___ INFORMATION SUPPLIED ___

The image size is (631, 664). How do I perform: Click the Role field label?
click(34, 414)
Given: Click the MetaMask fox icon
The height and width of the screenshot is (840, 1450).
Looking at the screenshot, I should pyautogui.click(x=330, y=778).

___

TASK DESCRIPTION:
Rewrite the whole listing above as a two-column CSV with the header row input,output. Give one row per item, with the item's text and its answer each in its own quoted field and every line break replaced by a space.

WORKED ANSWER:
input,output
"The image size is (631, 664). How do I perform: Click the Role field label?","click(34, 414)"
"Given: Click the MetaMask fox icon The height and width of the screenshot is (840, 1450).","Looking at the screenshot, I should pyautogui.click(x=330, y=778)."